Using ML for Data Ingestion and Cleansing Tasks
It has been our experience that the process of data identification, cleansing, and normalizing has typically been the greatest barrier to effective data analytics. According to a recent survey published by Infoworld, data scientists report spending as much as 80% of their time locating data, collating it from multiple sources, and cleansing it before they can even begin their analytics work. As a result, organizations are looking for better ways to complete this data unification process. Over the last twenty-five years or so, there have been several key advancements in the domain, most notably applying artificial intelligence (AI) to address the ubiquitous data unification challenge. Michael Stonebraker, Professor Emeritus at UC Berkeley and an adjunct professor at MIT, represents the technological adoption in this domain as a series of generational advancements:
Generation 1 occurred in the mid-to-late 90s, when enterprises began adopting data warehouses and needed a way to load data from disparate sources into these warehouses. A generation of Extract, Transform and Load (ETL) tools came into existence to help organizations with this problem. These early ETL tools offered enterprises do-it-yourself scripting languages to create static rules for specifying transformation tasks. Users could program these ingestion tasks e.g. data cleaning, preparation, and consolidation, using the scripting engines. Many early ETL tools, however, had significant limitations. For example, some did not have dedicated features for data cleaning, making it difficult to detect and remove errors and inconsistencies which is required in order to improve data quality. ETL scripting tools were a good first step toward more effective data unification. However, as the volume and variety of data continued to expand, the time-consuming manual scripting began to impede the organizations’ ability to quickly derive critical insights and drive business value. By the time data was ready for analysis, the business had often moved on to new issues that needed tackling.

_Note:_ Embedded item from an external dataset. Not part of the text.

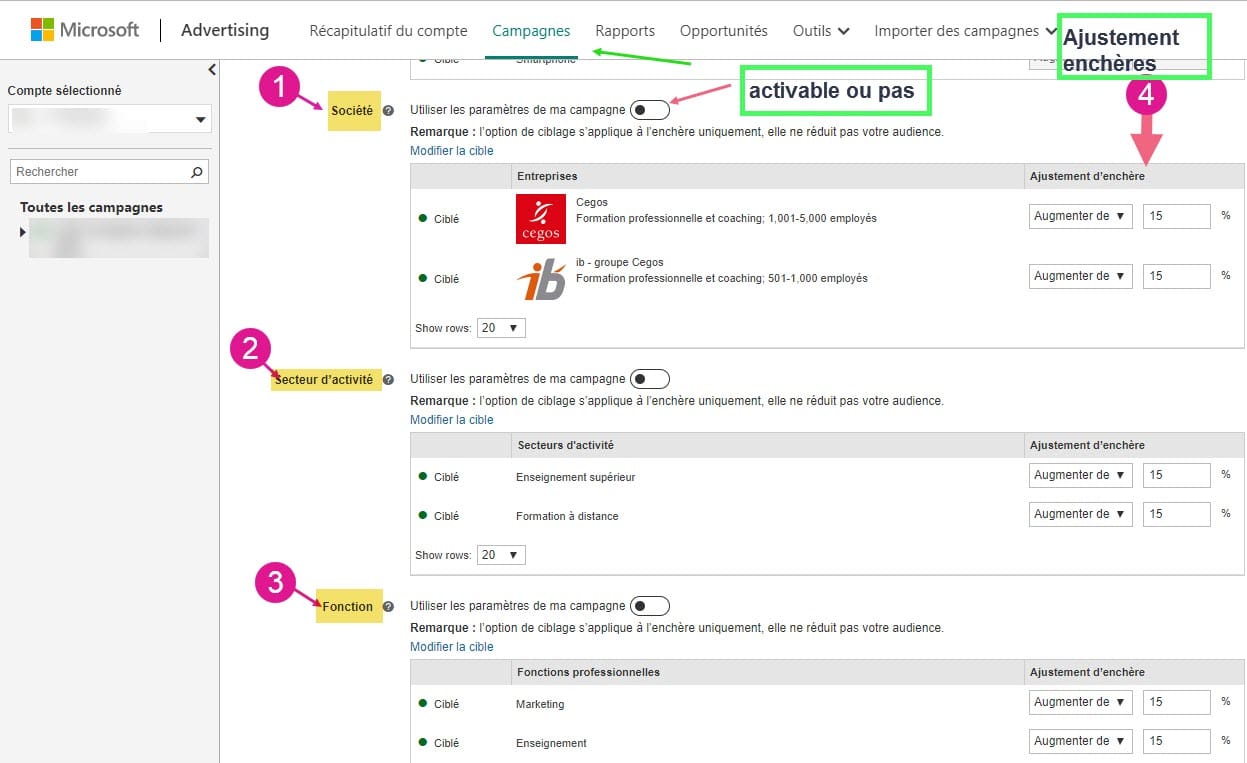Image resolution: width=1247 pixels, height=763 pixels.
Task: Click Modifier la cible under Société
Action: coord(451,150)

To hasten the delivery of critical business (or mission) data analytics, many enterprises adopted ETL products that included more sophisticated rules. These took two different forms:
Data cleansing tools were included in ETL suites. These were usually rule-based systems, which was the preferred AI technology of the time. Still, some (if not most) data cleansing was performed using hard-coded data lookup tables
The second application of rules-based systems was known as Master Data Management (MDM). MDM was primarily used to remove duplicates, and although de-duplication is a necessary process implemented to improve the accuracy of the resulting analytics, rarely are apparent duplicate entities exact duplicates. As such, organizations had to decide on a single representation, or “golden record”, for each entity. In this sense, such entity resolution challenges were often presented as duplicate data problems.
In Generation 2, organizations used AI-based rule technology to solve a variety of data unification problems, and while several vendors still provide MDM tools today, they really represent more of an advancement on first-generation AI, and are still at their core merely human-generated deterministic rules that are unable to scale to meet the data variety challenge of today’s enterprise data unification requirements. Although the number of rules a human can comprehend varies with the application and the complexity, most humans cannot understand more than 500 rules.

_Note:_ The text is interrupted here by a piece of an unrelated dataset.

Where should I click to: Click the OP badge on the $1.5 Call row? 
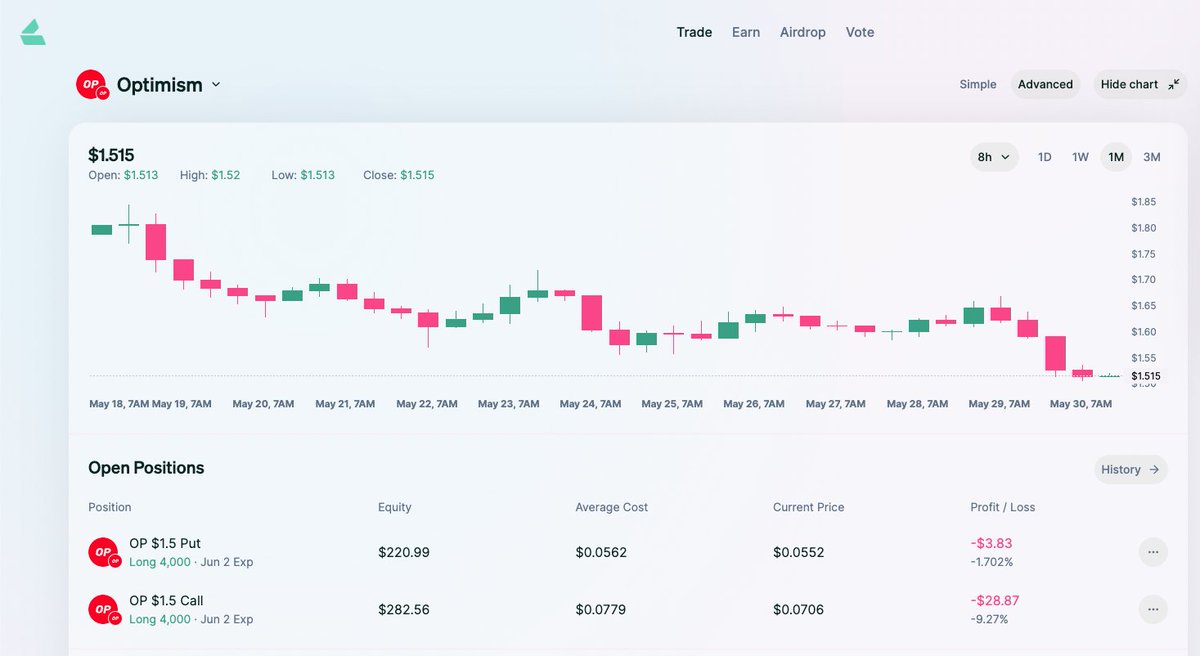pos(101,608)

When solving problems involving significant data variety, rule-based systems will always fall short. To overcome these limitations, Stonebraker recommends uses machine learning (ML). Why not apply the 500 manually created rules as training data to construct a classification model? Such models would then be employed to classify the remaining transactions. This approach uses ML to solve all the problems originally addressed by the 2nd generation rule-based systems. In other words, a machine learning-based approach employs a ML model for schema integration, classification, entity consolidation, and golden record construction. As long as the training data is reasonably accurate and covers the data set well, an ML model can be expected to achieve solid results. However, human intervention would still be required to sample the ML output for accuracy. When errors are discovered in this QA process, they can be corrected and then the corrected data can be added to the training set, which essentially improves the accuracy of the model through active learning. If your enterprise has a “small” data problem, then you can safely use a 1st or a 2nd generation ingestion system. However, if scalability is required (either now or in the future), then a 3rd generation system is a necessity. The innovations presented by 3rd generation data unification capabilities will enable your organization to truly harness big data.